*** Exercise materials Section Begins ***

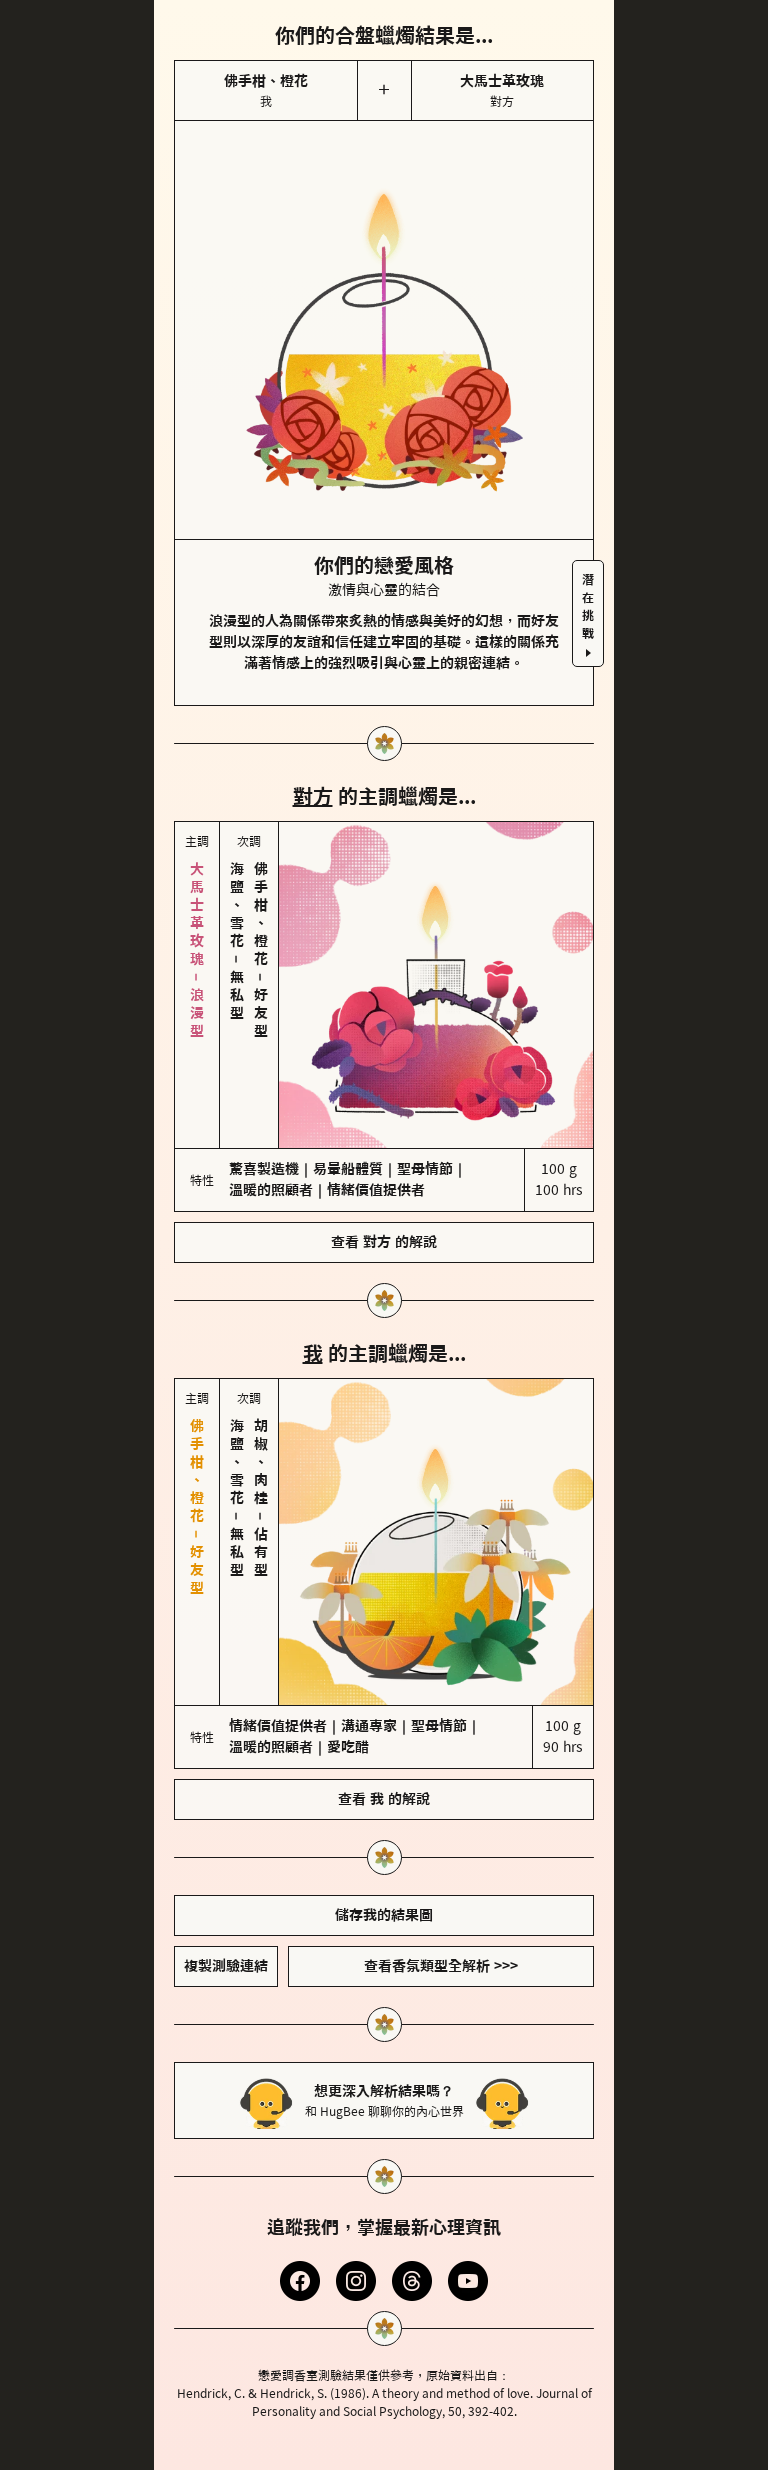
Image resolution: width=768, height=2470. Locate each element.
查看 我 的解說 (384, 1631)
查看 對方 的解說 (384, 1158)
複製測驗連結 (226, 1798)
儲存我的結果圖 (384, 1747)
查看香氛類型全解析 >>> (441, 1798)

*** Exercise materials Section Ends ***

Task goal => Reproduce the data above verbatim, minus any images.

Written answer =>
Image resolution: width=768, height=2470. Locate each element.
查看 我 的解說 (384, 1631)
查看 對方 的解說 (384, 1158)
複製測驗連結 (226, 1798)
儲存我的結果圖 (384, 1747)
查看香氛類型全解析 >>> (441, 1798)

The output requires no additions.